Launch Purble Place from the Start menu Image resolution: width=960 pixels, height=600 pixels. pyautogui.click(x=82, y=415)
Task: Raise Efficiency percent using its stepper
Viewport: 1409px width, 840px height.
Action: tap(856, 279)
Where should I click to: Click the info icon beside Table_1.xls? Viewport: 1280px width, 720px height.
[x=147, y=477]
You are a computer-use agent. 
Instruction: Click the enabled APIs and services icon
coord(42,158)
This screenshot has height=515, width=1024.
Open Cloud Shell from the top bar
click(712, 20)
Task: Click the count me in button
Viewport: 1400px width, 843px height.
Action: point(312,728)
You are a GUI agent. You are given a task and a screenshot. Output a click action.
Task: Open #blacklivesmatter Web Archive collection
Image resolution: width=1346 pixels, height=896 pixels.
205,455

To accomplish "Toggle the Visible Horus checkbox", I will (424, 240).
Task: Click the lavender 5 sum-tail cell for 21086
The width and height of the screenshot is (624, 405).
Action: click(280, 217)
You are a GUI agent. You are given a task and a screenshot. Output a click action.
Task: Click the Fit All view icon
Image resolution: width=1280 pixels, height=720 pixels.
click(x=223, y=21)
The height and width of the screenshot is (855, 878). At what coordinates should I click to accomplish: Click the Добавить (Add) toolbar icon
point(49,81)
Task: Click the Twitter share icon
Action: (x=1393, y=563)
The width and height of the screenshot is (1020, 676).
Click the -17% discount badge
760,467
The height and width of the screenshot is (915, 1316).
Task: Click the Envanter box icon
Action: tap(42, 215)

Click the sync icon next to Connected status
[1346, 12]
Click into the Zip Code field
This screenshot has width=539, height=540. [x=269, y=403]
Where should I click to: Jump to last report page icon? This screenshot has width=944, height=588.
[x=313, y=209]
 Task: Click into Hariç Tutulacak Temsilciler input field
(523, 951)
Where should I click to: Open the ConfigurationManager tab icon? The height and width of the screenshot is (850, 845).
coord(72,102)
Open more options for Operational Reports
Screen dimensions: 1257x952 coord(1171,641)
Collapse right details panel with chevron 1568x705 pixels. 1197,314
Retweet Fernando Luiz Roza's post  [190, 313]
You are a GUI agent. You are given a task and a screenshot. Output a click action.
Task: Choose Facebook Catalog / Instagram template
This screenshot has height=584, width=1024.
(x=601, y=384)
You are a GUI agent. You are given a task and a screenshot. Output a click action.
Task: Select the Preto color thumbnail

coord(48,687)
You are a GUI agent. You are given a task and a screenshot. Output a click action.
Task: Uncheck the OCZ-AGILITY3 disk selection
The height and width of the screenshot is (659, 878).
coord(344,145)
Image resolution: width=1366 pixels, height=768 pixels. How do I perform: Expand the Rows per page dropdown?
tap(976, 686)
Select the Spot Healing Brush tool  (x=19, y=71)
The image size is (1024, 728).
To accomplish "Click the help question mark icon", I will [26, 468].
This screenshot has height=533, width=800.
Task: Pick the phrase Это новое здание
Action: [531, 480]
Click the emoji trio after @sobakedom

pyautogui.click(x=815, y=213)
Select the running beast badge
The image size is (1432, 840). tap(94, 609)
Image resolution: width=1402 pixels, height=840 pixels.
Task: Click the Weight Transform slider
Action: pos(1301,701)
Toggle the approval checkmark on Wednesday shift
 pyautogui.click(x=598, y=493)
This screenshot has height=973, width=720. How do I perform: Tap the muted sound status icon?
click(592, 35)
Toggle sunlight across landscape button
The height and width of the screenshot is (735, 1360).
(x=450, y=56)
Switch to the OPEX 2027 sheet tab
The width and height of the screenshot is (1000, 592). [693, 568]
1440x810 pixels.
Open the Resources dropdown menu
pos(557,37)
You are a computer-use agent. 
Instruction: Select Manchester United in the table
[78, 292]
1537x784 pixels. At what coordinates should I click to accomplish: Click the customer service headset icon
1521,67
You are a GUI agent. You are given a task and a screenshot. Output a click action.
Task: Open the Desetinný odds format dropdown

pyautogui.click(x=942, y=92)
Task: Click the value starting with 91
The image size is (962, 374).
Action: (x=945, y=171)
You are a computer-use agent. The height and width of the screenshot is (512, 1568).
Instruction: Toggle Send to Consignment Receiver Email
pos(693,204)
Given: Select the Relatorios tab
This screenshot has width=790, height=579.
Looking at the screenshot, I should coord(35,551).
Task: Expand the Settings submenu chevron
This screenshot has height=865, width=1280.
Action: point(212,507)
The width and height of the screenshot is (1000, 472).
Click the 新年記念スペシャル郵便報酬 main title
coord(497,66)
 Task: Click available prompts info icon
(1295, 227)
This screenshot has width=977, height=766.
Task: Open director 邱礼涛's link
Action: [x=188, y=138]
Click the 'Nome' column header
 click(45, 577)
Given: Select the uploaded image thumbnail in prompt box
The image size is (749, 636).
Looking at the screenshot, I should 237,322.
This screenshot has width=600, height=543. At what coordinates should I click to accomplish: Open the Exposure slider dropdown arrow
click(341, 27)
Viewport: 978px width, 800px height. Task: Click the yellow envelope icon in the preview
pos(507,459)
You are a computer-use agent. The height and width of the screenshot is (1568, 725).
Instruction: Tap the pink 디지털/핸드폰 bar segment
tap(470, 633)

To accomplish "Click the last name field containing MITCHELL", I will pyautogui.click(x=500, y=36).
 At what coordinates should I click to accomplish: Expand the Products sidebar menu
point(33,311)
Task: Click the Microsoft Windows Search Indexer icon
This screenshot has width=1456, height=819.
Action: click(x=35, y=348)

PROMPT:
Return all of the data above line for line, with no changes.

SOLVED PROBLEM:
Launch Purble Place from the Start menu Image resolution: width=960 pixels, height=600 pixels. pyautogui.click(x=82, y=415)
Task: Raise Efficiency percent using its stepper
Viewport: 1409px width, 840px height.
Action: tap(856, 279)
Where should I click to: Click the info icon beside Table_1.xls? Viewport: 1280px width, 720px height.
[x=147, y=477]
You are a computer-use agent. 
Instruction: Click the enabled APIs and services icon
coord(42,158)
This screenshot has height=515, width=1024.
Open Cloud Shell from the top bar
click(712, 20)
Task: Click the count me in button
Viewport: 1400px width, 843px height.
Action: point(312,728)
You are a GUI agent. You are given a task and a screenshot. Output a click action.
Task: Open #blacklivesmatter Web Archive collection
Image resolution: width=1346 pixels, height=896 pixels.
205,455

To accomplish "Toggle the Visible Horus checkbox", I will (424, 240).
Task: Click the lavender 5 sum-tail cell for 21086
The width and height of the screenshot is (624, 405).
Action: click(280, 217)
You are a GUI agent. You are given a task and a screenshot. Output a click action.
Task: Click the Fit All view icon
Image resolution: width=1280 pixels, height=720 pixels.
click(x=223, y=21)
The height and width of the screenshot is (855, 878). At what coordinates should I click to accomplish: Click the Добавить (Add) toolbar icon
point(49,81)
Task: Click the Twitter share icon
Action: (x=1393, y=563)
The width and height of the screenshot is (1020, 676).
Click the -17% discount badge
760,467
The height and width of the screenshot is (915, 1316).
Task: Click the Envanter box icon
Action: tap(42, 215)

Click the sync icon next to Connected status
[1346, 12]
Click into the Zip Code field
This screenshot has width=539, height=540. [x=269, y=403]
Where should I click to: Jump to last report page icon? This screenshot has width=944, height=588.
[x=313, y=209]
 Task: Click into Hariç Tutulacak Temsilciler input field
(523, 951)
Where should I click to: Open the ConfigurationManager tab icon? The height and width of the screenshot is (850, 845).
coord(72,102)
Open more options for Operational Reports
Screen dimensions: 1257x952 coord(1171,641)
Collapse right details panel with chevron 1568x705 pixels. 1197,314
Retweet Fernando Luiz Roza's post  [190, 313]
You are a GUI agent. You are given a task and a screenshot. Output a click action.
Task: Choose Facebook Catalog / Instagram template
This screenshot has height=584, width=1024.
(x=601, y=384)
You are a GUI agent. You are given a task and a screenshot. Output a click action.
Task: Select the Preto color thumbnail

coord(48,687)
You are a GUI agent. You are given a task and a screenshot. Output a click action.
Task: Uncheck the OCZ-AGILITY3 disk selection
The height and width of the screenshot is (659, 878).
coord(344,145)
Image resolution: width=1366 pixels, height=768 pixels. How do I perform: Expand the Rows per page dropdown?
tap(976, 686)
Select the Spot Healing Brush tool  (x=19, y=71)
The image size is (1024, 728).
To accomplish "Click the help question mark icon", I will [26, 468].
This screenshot has height=533, width=800.
Task: Pick the phrase Это новое здание
Action: [531, 480]
Click the emoji trio after @sobakedom

pyautogui.click(x=815, y=213)
Select the running beast badge
The image size is (1432, 840). tap(94, 609)
Image resolution: width=1402 pixels, height=840 pixels.
Task: Click the Weight Transform slider
Action: pos(1301,701)
Toggle the approval checkmark on Wednesday shift
 pyautogui.click(x=598, y=493)
This screenshot has height=973, width=720. How do I perform: Tap the muted sound status icon?
click(592, 35)
Toggle sunlight across landscape button
The height and width of the screenshot is (735, 1360).
(x=450, y=56)
Switch to the OPEX 2027 sheet tab
The width and height of the screenshot is (1000, 592). [693, 568]
1440x810 pixels.
Open the Resources dropdown menu
pos(557,37)
You are a computer-use agent. 
Instruction: Select Manchester United in the table
[78, 292]
1537x784 pixels. At what coordinates should I click to accomplish: Click the customer service headset icon
1521,67
You are a GUI agent. You are given a task and a screenshot. Output a click action.
Task: Open the Desetinný odds format dropdown

pyautogui.click(x=942, y=92)
Task: Click the value starting with 91
The image size is (962, 374).
Action: (x=945, y=171)
You are a computer-use agent. The height and width of the screenshot is (512, 1568).
Instruction: Toggle Send to Consignment Receiver Email
pos(693,204)
Given: Select the Relatorios tab
This screenshot has width=790, height=579.
Looking at the screenshot, I should coord(35,551).
Task: Expand the Settings submenu chevron
This screenshot has height=865, width=1280.
Action: point(212,507)
The width and height of the screenshot is (1000, 472).
Click the 新年記念スペシャル郵便報酬 main title
coord(497,66)
 Task: Click available prompts info icon
(1295, 227)
This screenshot has width=977, height=766.
Task: Open director 邱礼涛's link
Action: [x=188, y=138]
Click the 'Nome' column header
 click(45, 577)
Given: Select the uploaded image thumbnail in prompt box
The image size is (749, 636).
Looking at the screenshot, I should 237,322.
This screenshot has width=600, height=543. At what coordinates should I click to accomplish: Open the Exposure slider dropdown arrow
click(341, 27)
Viewport: 978px width, 800px height. Task: Click the yellow envelope icon in the preview
pos(507,459)
You are a computer-use agent. The height and width of the screenshot is (1568, 725).
Instruction: Tap the pink 디지털/핸드폰 bar segment
tap(470, 633)

To accomplish "Click the last name field containing MITCHELL", I will pyautogui.click(x=500, y=36).
 At what coordinates should I click to accomplish: Expand the Products sidebar menu
point(33,311)
Task: Click the Microsoft Windows Search Indexer icon
This screenshot has width=1456, height=819.
Action: click(x=35, y=348)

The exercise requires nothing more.